Tuesday 1 June 2021

Matt Walsh About Porn: It is Emmasculating.

The full article is found at The Blaze This is not an endorsement on everything found in the blaze. This is not an endorsment of everything Matt Walsh stands for. But he is the one who talked about the reality of pornography: It`s not masculine to watch other people having sex. This fact, if emphasized and understood, will keep many young men from roasting their brains watching porn and those who are addicts, will find it easier to stop it. 

I know men aren't the only ones who look at porn, but they are more likely to develop the habit. About 500 times more likely, in fact. And, anyway, I don't personally understand the female compulsion to indulge in porn the way I understand the male compulsion. I have to leave that subject to those who can offer a better insight into it.

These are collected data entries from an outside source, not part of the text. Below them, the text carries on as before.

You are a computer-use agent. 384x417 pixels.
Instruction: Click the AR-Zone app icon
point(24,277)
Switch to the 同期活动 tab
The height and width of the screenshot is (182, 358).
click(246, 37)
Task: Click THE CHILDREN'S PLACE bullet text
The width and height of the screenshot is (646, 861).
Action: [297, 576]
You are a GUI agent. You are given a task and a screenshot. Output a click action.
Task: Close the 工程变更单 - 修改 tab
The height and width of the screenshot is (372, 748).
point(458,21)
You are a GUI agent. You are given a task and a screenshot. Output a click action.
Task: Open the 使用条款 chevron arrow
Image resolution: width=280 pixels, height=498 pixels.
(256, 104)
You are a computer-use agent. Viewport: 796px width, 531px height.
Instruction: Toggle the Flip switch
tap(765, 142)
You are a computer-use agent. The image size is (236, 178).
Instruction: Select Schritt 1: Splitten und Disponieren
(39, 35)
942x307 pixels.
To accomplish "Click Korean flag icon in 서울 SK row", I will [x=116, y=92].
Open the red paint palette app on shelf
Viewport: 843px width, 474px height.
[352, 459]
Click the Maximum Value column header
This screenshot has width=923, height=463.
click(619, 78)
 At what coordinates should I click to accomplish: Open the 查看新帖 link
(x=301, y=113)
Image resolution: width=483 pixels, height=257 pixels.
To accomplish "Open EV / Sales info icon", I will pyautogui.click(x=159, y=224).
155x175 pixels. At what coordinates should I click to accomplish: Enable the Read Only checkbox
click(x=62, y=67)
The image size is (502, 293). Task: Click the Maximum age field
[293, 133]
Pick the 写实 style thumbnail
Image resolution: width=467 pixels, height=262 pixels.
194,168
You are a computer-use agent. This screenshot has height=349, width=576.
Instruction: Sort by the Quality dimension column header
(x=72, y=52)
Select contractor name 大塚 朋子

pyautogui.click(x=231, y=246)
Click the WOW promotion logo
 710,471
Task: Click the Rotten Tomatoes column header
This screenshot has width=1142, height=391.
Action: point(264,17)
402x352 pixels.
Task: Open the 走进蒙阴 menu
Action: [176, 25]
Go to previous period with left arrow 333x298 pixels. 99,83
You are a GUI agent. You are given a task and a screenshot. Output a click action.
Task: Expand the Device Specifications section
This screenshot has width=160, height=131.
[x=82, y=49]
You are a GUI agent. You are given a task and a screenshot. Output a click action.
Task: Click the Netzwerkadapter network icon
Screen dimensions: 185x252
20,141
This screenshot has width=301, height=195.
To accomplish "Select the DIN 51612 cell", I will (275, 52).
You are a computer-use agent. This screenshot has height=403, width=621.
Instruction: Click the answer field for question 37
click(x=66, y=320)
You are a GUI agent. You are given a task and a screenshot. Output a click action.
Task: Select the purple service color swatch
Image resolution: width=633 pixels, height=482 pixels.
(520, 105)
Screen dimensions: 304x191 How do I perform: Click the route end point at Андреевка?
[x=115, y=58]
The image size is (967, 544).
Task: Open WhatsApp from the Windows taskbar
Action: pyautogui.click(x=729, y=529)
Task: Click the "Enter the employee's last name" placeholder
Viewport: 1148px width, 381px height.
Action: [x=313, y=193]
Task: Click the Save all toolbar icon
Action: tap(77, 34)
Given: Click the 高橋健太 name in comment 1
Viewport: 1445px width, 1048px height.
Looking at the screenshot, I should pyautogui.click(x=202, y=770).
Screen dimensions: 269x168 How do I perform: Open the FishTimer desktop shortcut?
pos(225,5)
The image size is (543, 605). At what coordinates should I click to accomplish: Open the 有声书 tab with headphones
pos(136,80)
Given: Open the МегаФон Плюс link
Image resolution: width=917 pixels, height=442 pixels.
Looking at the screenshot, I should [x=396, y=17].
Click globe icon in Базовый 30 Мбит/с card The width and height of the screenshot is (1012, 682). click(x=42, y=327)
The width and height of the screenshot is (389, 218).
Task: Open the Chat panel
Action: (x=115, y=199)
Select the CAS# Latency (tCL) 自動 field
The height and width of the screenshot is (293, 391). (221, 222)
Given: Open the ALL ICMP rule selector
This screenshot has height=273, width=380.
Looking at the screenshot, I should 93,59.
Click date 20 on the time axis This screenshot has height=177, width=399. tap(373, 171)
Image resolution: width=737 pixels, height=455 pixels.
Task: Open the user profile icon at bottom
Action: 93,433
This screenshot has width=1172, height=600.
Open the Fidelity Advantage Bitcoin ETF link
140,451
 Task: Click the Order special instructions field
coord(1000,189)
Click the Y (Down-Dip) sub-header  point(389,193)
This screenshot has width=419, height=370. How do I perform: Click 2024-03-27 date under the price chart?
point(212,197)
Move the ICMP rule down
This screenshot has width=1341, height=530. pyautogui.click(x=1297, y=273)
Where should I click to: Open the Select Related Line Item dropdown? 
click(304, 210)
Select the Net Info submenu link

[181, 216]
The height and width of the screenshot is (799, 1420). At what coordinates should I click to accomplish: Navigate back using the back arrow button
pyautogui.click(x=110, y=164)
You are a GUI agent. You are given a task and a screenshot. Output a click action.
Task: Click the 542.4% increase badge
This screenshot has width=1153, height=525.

For men it must be said that porn emasculates us. In the case of married men, it's easy to see how this happens. After all, the one thing we need most from our wives is their respect, and nothing will drain the respect out of a marriage quite like a porn habit. It's the wife's duty to respect her husband, but it's our duty to be respectable. Yet there's no respect in porn or around porn or near porn. Respect cannot be found anywhere in the proximity of porn. It's necessary that the people on camera have no respect for themselves or for each other and that the man watching has, at least in the moment, no respect for the people on camera or for himself or for his wife. Meanwhile, the wife, left alone while her husband releases his sexual energies elsewhere, will struggle to have respect for anyone involved in the transaction, especially her husband.

But married or not, porn will hinder a man's ability to discover and express his masculinity. Porn feeds on all of the worst compulsions in men and requires us to ignore or completely eradicate all of our noblest instincts. Men are supposed to be protective, not exploitative. Active and energetic, not passive. Honest, not deceitful. But porn calls us to be the latter in each case.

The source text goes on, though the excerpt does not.